EXTRACTED DATA.
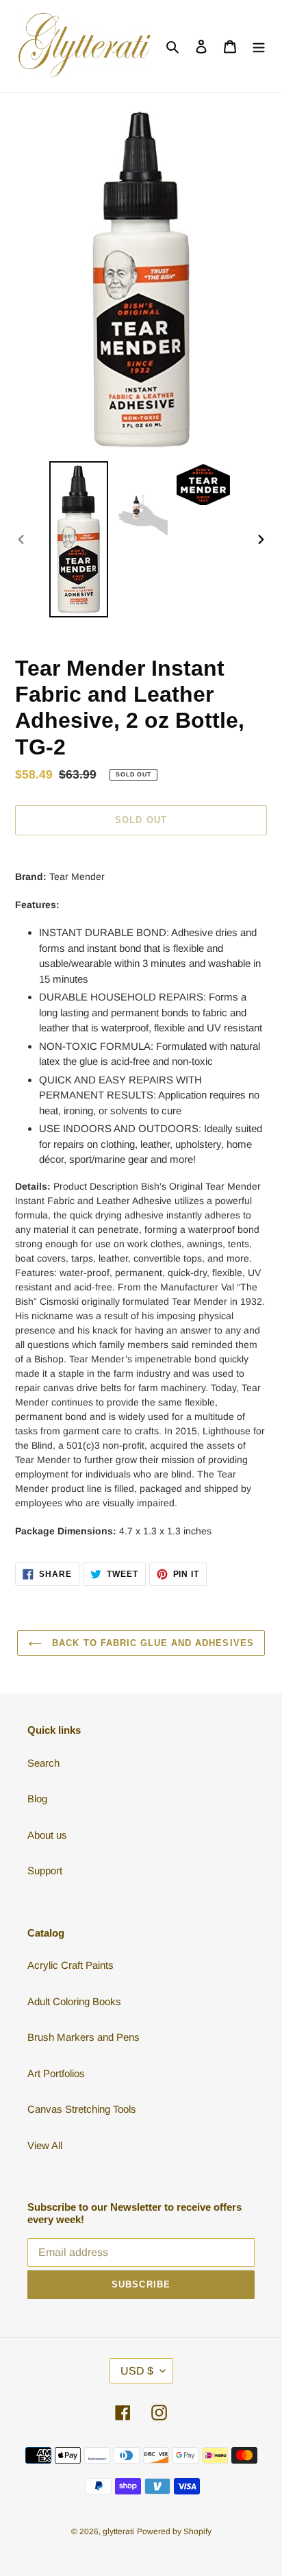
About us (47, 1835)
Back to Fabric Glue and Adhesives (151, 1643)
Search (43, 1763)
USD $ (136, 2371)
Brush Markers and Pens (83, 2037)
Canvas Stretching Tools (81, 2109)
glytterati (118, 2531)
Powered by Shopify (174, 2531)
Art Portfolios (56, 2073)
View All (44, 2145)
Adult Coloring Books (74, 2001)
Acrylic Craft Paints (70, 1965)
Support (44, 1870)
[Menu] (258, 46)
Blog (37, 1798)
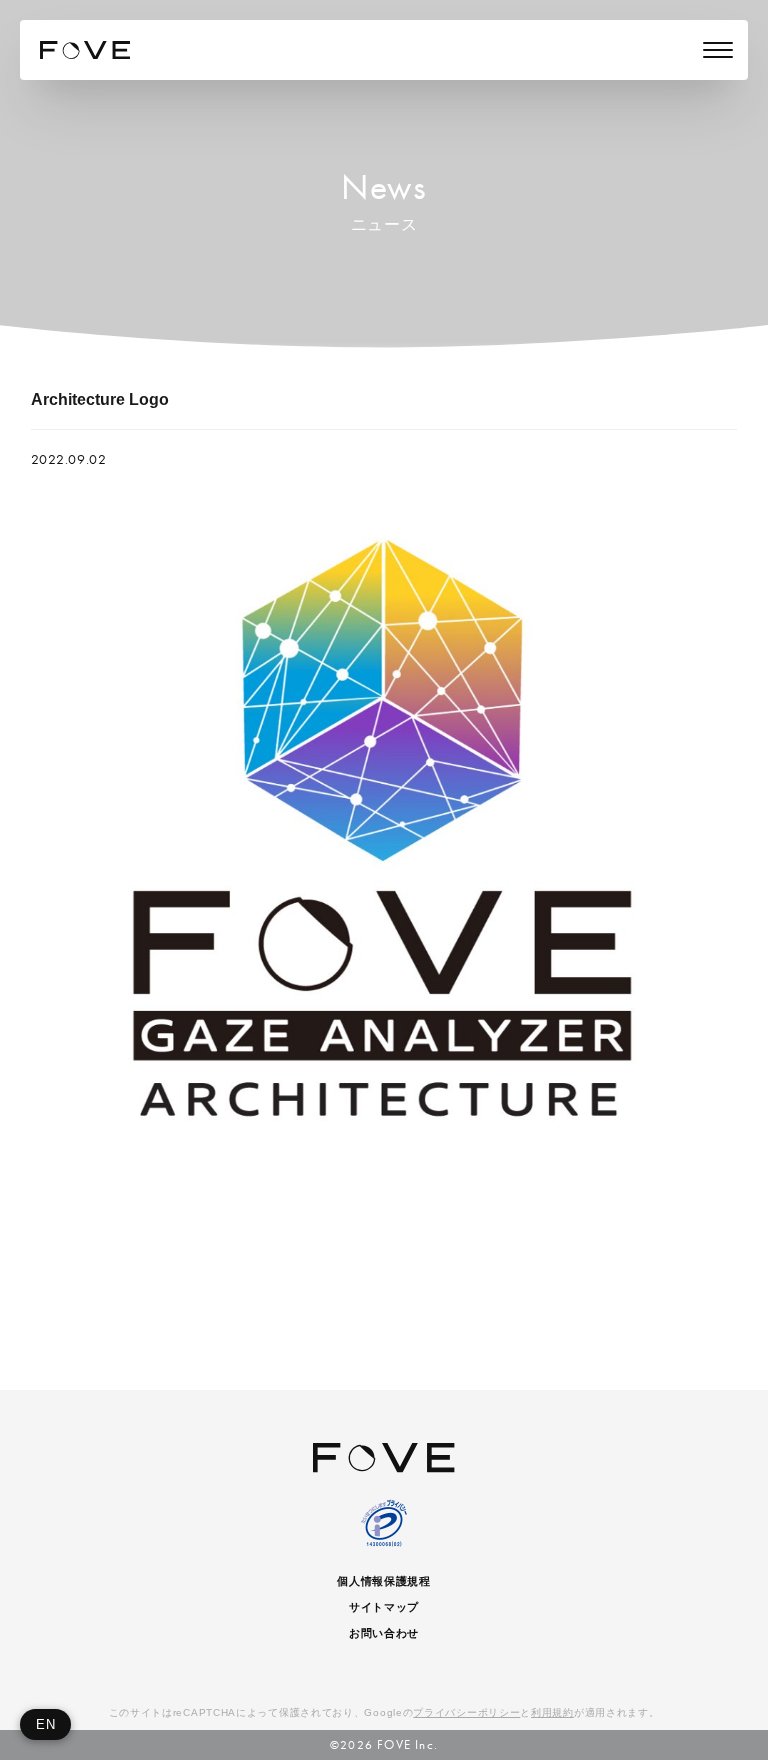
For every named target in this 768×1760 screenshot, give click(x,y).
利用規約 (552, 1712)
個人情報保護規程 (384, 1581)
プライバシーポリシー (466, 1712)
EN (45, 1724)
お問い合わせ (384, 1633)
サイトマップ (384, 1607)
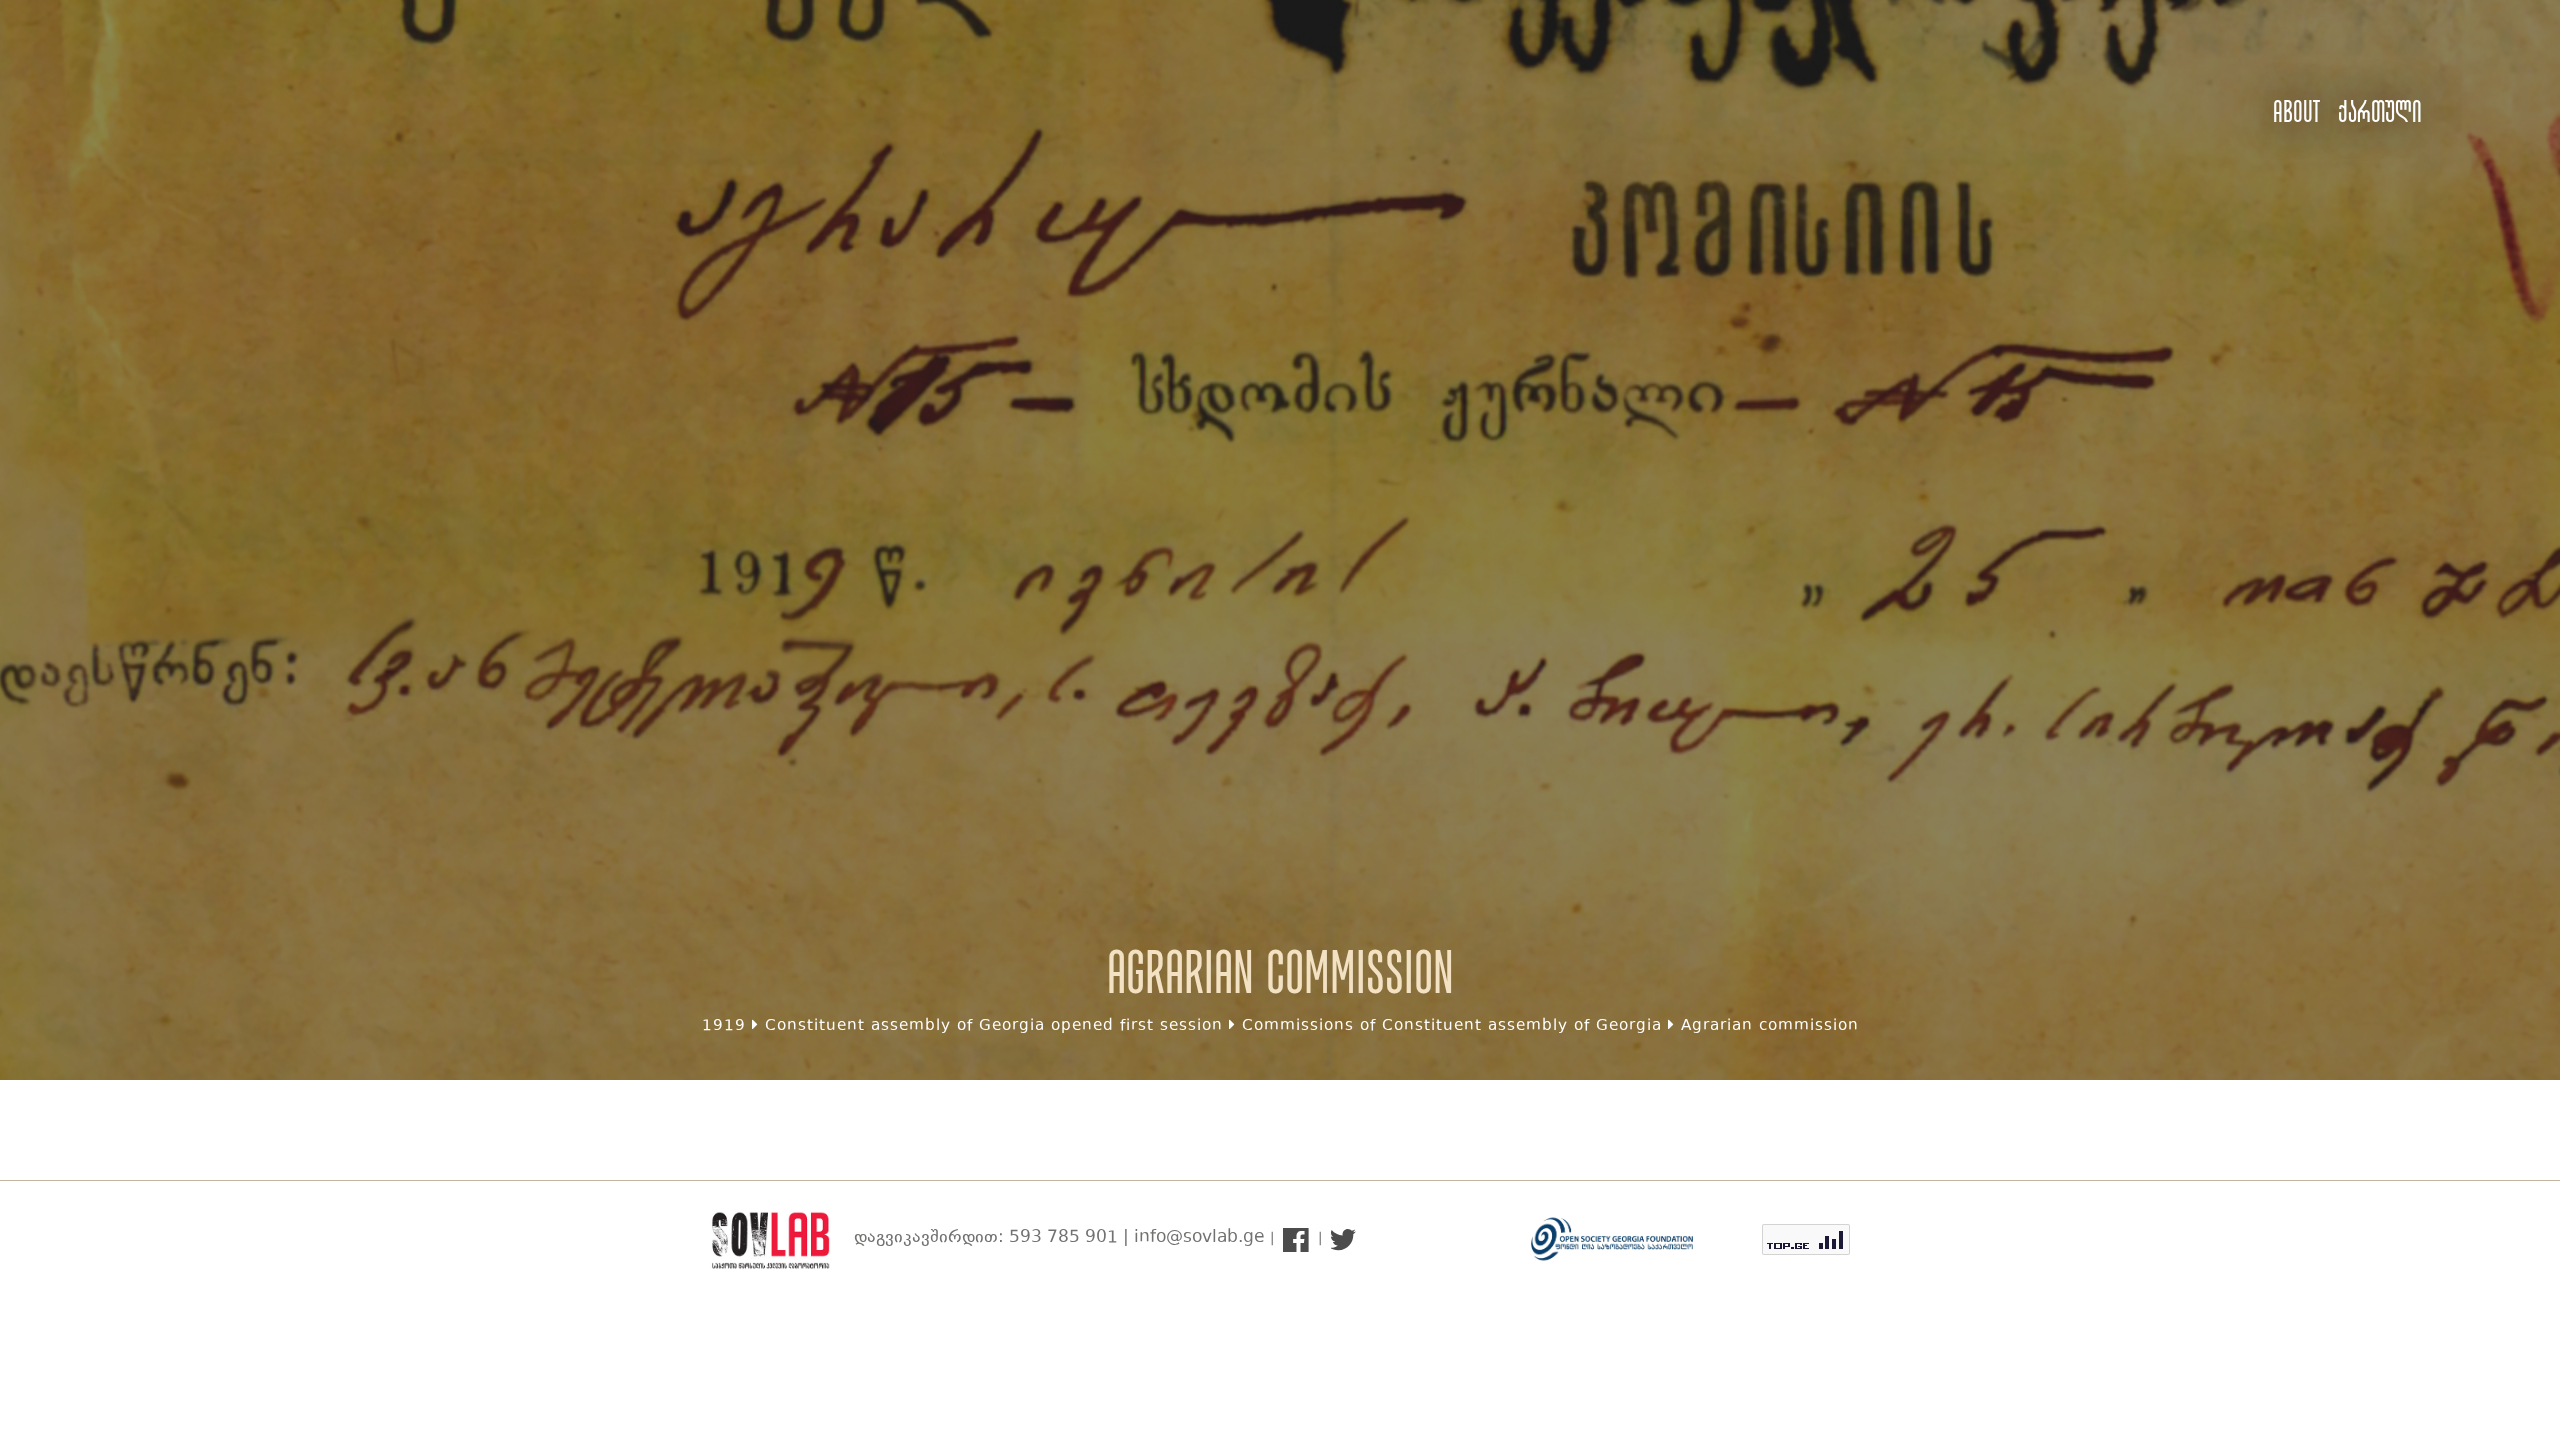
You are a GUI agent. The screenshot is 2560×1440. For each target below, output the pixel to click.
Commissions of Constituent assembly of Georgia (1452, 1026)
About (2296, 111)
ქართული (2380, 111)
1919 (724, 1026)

WHAT TO DO. Please copy out each line of the material that contains the string "screenshot".

THE COMPLETED TASK.
For every named target in this 768×1760 screenshot, give click(x,y).
You are a GUI agent. The screenshot is 2560×1440. For each target below, output the pixel to click.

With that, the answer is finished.